2. Wanneer is sprake van een geïntegreerde chemische installatie als bedoeld in de bijlage bij het Besluit mer?
Uitspraak
1. Zoals vermeld in het STAB-verslag betekent dit dat er tijdens het productieproces chemische verbindingen tussen atomen van moleculen worden verbroken en nieuwe stoffen ontstaan. Dit omvat ook bio(techno)logische processen, bijvoorbeeld fermentatie. Het proces in de inrichting van RMS, waarbij mest en bermgras worden omgezet naar onder meer methaan en CO2, is een biochemisch proces en daarmee is sprake van chemische omzetting, aldus de STAB. De Afdeling ziet geen aanleiding om de STAB op dit punt niet te volgen. De Afdeling wijst in dit verband tevens op het door de Europese Commissie opgestelde guidance-document ‘Interpretation of definitions of project categories of annex I and II of the EIA Directive’ (hierna: het guidance-document), waarin uitleg is gegeven over de categorieën projecten waarvoor volgens de mer-richtlijn een milieueffectrapport moet worden gemaakt en waarop categorie C21.6 is gebaseerd. Daarin is vergisting genoemd als voorbeeld van chemische omzetting.
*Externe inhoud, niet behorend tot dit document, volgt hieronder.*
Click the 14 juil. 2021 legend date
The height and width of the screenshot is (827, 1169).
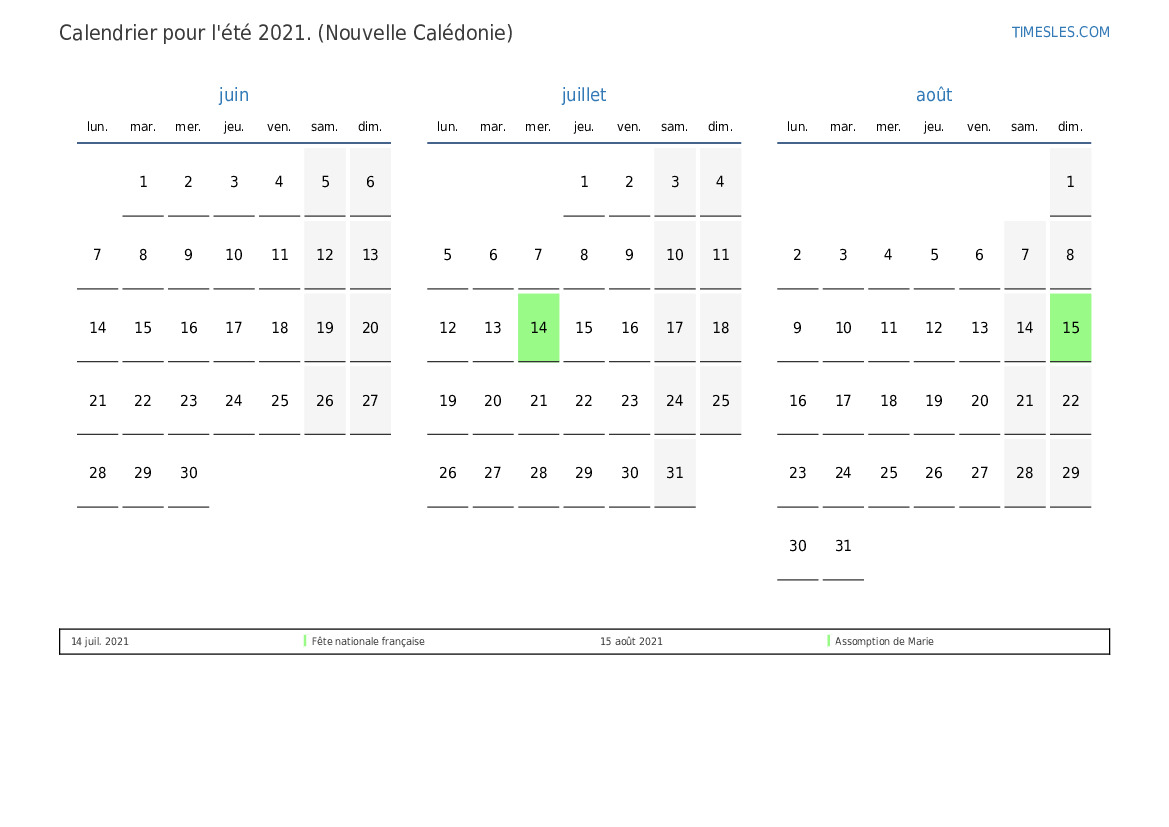click(100, 642)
Dat er volgens de rechtbank naast vergisting uitsluitend fysische processen (zoals roeren en mengen van mest) zouden plaatsvinden, doet aan het voorgaande niet af. Uit de tekst van categorie C21.6, de mer-richtlijn en het guidance document kan niet worden afgeleid dat er meer dan één proces van chemische omzetting moet zijn om een inrichting als geïntegreerde chemische installatie aan te merken. In het guidance-document is hierover vermeld dat er één of meerdere chemische reacties plaatsvinden gedurende het productieproces.
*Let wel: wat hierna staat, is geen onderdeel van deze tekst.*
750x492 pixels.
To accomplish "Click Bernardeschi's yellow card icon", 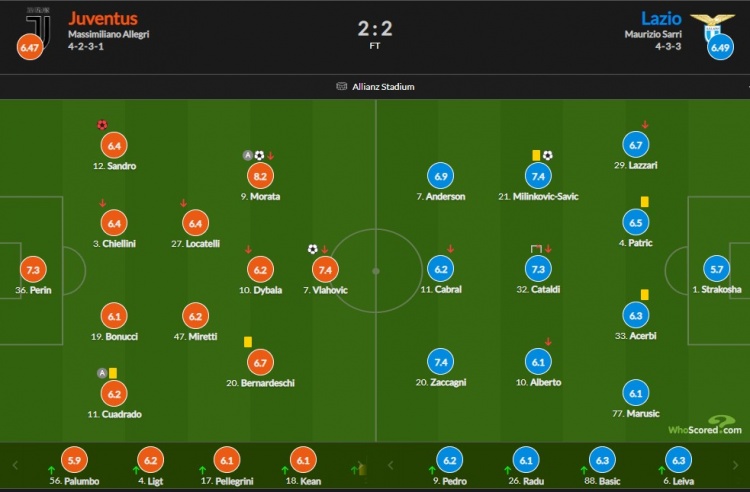I will point(248,342).
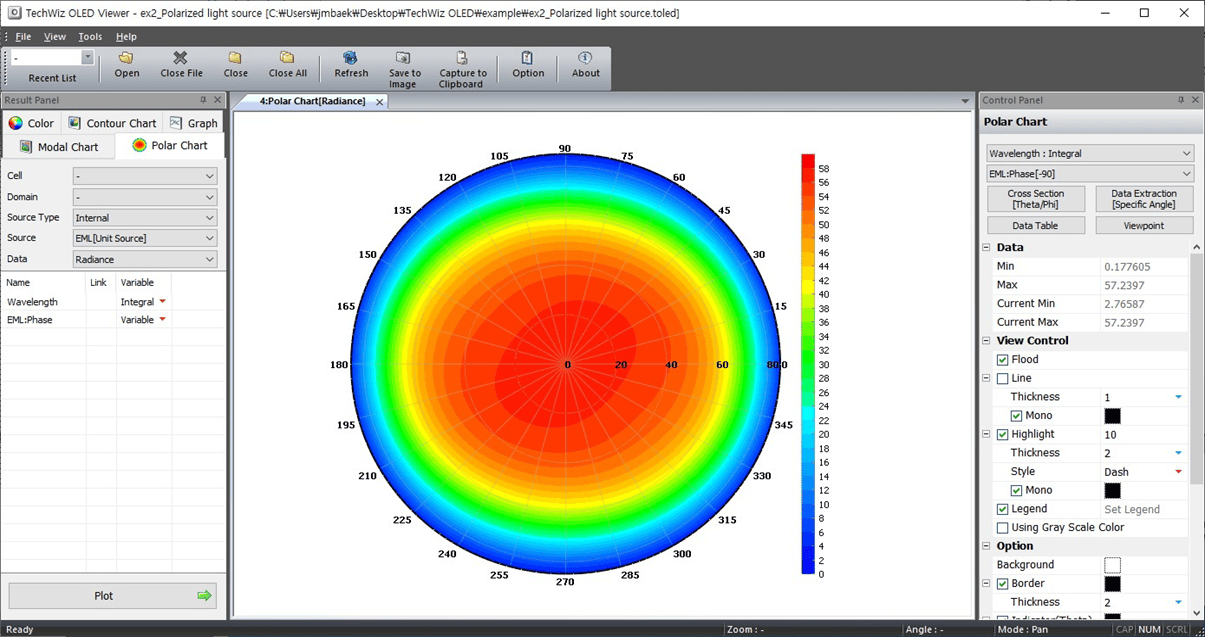Switch to the Contour Chart tab

click(112, 123)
De verwijzing van het college naar de uitspraken van de Afdeling van 20 april 2005, ECLI:NL:RVS:2005:AT4245 en 18 oktober 2017, ECLI:NL:RVS:2017:2816, leiden evenmin tot een ander oordeel. Die uitspraken gaan namelijk niet over ‘chemische omzetting’ als bedoeld in categorie C21.6, maar over de vraag of vergisting kan worden aangemerkt als ‘chemische behandeling’ als bedoeld in categorie 18.4 van onderdeel C of categorie 18.1, onder b (nu: 18.6) van onderdeel D van het Besluit mer. Dit is dus een ander begrip en een andere activiteit.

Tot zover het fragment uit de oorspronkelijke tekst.